Tuesday, September 30, 2008

Better? I Don't Know

Things I guess are better in a way. I still feel like I don't belong here, I have made some acquaintances but no real connections yet. I went home this past weekend to see my friends and it seems like their worlds are just standing in place. I am happy I just have no one to talk to during the day. Maybe the few people I see in class and the ones online but that's about it. I still love my classes and I am in Student Government, I am trying to stay active so I don't have time to sit here and wonder when will I have someone to hang out with everyday. Their is one girl here that I love hanging out with but she is always busy. So that leaves me to find something to do with my time. I do homework, watch TV and go on the computer. That's what my day consits of. I sometimes have a meeting I need to go to and of course class. I just wish I could be happy all the time like I use to be. Maybe that will happen someday.

Tuesday, September 23, 2008

I dont know what to do

I am sitting here in my room. No one has bothered to knock on my door to ask me hey want to go to dinner or what are you up to? I don't think that I should have to out myself out there just to be shot down. I can't stand it! Today for the first time in awhile I actually ate lunch with another human bean. I could not remember for the life of me when I last did that. If I told you I have having an awsome time here at college I would have to say as of now no I am not having fun. I like my classes they are super fun but other then that I have nothing else to look forward to during the day I go to class, come back to my room and sit on the computer. I would love to go out and make friends but thats not who I am. I am shy and I don't want to be shot down when I put myslef out there. I am afraid of oh what if they don't like me? I really don't know what to do and I would love to go back home.

Sunday, September 21, 2008

This is my room

I made a video of what my room looks like. It was easier then tons of pictures. Enjoy!



Friday, September 12, 2008

Better Friends not Roommates

Everything was going well...Well no it was not. I am moving out of my current room on Monday. Me and my roommate do not get along living together. We have totally different personalities, morals and everything else. We are better being friends if that is possible. She is not a bad person she is very nice but we just don't click. So I have been under the stress of should I move out or should I stay and things were not getting better so I put the ball in motion. I know I should have told her first before I went and talked to the Residence Director but I didn't. So she said that we could switch but there is a room freeze right now because that is what they do every year at this time to make sure everyone has a room. So Monday is when we can do it and I just want to get it done. I am moving just next door and I am friends with the girls there and one of them is better friends with my roommate so it is going to be alright.

Other then that little bump I am doing alright.
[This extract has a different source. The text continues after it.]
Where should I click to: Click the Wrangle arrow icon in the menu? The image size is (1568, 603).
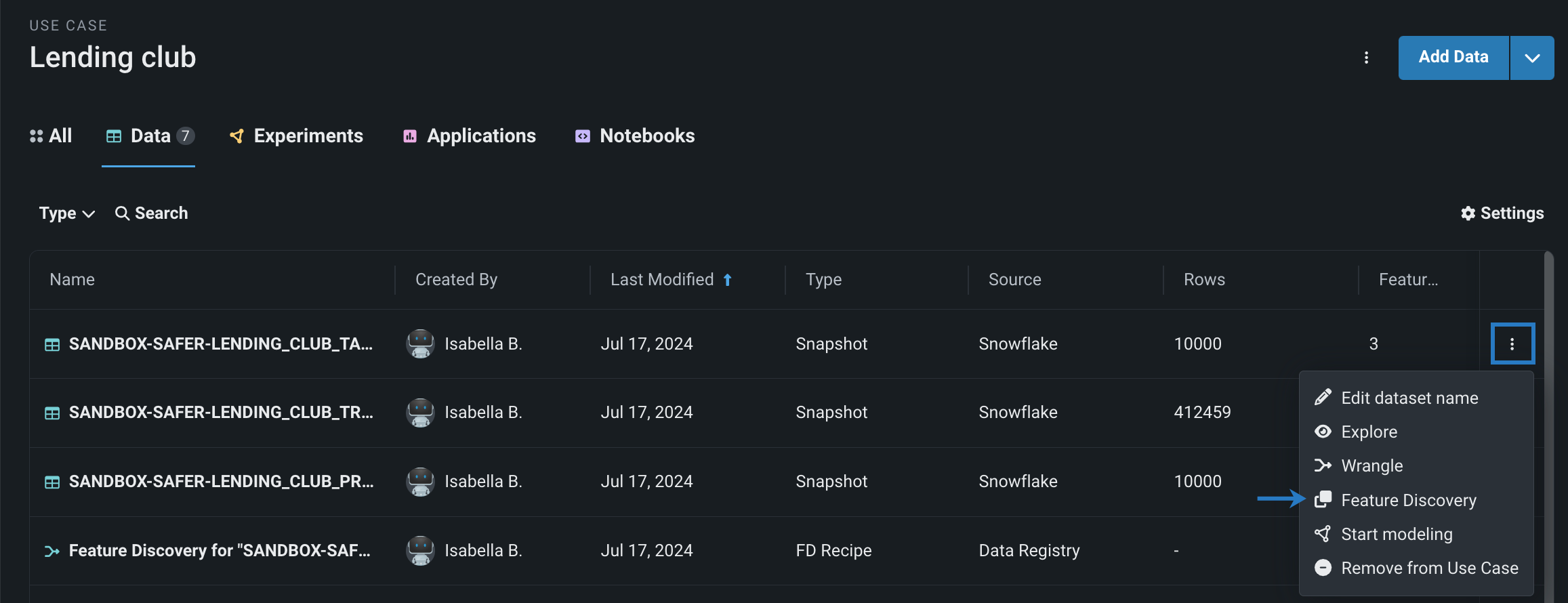pyautogui.click(x=1323, y=465)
I miss my friends and my bed and my animals but I did see them last week and that was good. My friends seem to be falling apart without me which is a let down because things are going on and I am not there to help them sort them out. A good thing is that they will learn to cope and deal with the problems when I am not there.

My homework load is not as bad as I thought it would be *knocks on wood* I have learned how to use my time and I know when to get things done. I think I am doing alright.
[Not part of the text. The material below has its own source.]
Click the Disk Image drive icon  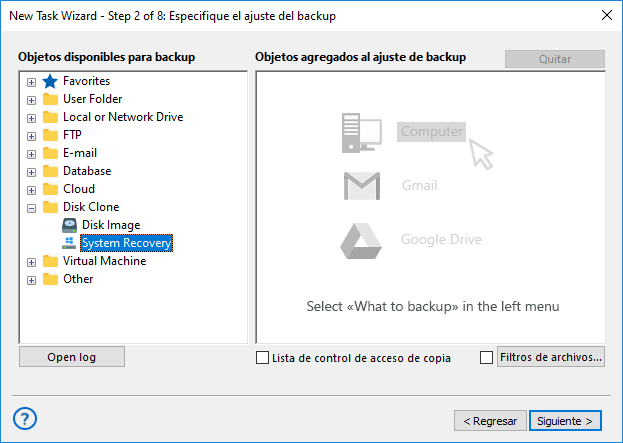pos(69,225)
I still have not been to church while I have been here. I went on Sunday back home but that is the first time I went in bout a month. I would like to go but I need a ride. My friend said that she would go to church with me in a few weeks and she has a car so that is good. But I don't want to wait two weeks. We will see what happens.

Friday, September 5, 2008

High Rise Life is HOT!

I have been here for 15 days. So in 15 days I have not seen my friends, parents, pets, my bed..and other things that have to do with Scotia. Somethings I have learned is that climbing 4 flight of stairs to get to the 3rd floor sucks! Climbing hills to get to every class means leaving my room about 20mins or earlier to get there on time. The food here is good. I enjoy eating salad as a part of my meal every single day. My classes are really not diffucult at all. I do some homework but I don't really have alot. I love my floor, the people on my floor are cool. My roomate and I are toatally diffrent but we have somethings in common.

I got a job in the our Hall being a Night Host. This means a few time a week I sit and watch the front desk from 11:45 pm-3 am. We keep the hall safe while you sleep. That means some money on my pocket. HE HE HE.

Oh yeah and my title means I live on the third floor of a concret building. No AC, it is hot..thats all I have to say.